Try it
Find all lines with the word "will" in the material, then copy them.

Record extracts
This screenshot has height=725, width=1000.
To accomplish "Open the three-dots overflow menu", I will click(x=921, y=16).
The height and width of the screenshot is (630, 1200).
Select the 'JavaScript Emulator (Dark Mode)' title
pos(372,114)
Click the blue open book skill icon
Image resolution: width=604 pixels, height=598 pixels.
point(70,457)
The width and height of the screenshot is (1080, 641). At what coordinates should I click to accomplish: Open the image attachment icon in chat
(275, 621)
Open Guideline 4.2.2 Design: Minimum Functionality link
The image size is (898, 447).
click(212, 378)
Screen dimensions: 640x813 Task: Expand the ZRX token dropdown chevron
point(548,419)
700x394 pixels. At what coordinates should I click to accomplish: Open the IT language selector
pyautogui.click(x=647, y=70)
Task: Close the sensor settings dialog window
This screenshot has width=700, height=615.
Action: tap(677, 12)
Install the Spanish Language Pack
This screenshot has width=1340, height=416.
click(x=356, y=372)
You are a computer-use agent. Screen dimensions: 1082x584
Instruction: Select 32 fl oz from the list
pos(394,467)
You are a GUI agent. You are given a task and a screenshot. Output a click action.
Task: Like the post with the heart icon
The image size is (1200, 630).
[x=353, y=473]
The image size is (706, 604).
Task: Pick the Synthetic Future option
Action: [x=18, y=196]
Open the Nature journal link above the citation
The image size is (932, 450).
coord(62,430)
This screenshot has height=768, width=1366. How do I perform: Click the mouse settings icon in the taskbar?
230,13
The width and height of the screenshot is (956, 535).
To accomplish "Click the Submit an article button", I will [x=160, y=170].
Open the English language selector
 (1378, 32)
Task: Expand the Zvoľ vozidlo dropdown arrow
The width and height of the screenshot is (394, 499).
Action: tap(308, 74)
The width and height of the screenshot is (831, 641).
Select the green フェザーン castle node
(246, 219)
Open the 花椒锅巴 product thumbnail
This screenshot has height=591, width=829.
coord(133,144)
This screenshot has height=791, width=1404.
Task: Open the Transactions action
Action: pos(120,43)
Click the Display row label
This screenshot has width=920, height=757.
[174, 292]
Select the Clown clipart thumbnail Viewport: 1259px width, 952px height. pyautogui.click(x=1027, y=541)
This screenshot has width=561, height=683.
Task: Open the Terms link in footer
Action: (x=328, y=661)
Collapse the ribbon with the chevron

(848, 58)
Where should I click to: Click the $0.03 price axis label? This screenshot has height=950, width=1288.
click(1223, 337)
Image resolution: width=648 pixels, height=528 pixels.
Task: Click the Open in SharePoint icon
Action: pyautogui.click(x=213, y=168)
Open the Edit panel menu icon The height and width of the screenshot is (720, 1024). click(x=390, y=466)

Answer space
To accomplish "Open the three-dots overflow menu", I will click(x=921, y=16).
To accomplish "Click the Submit an article button", I will [x=160, y=170].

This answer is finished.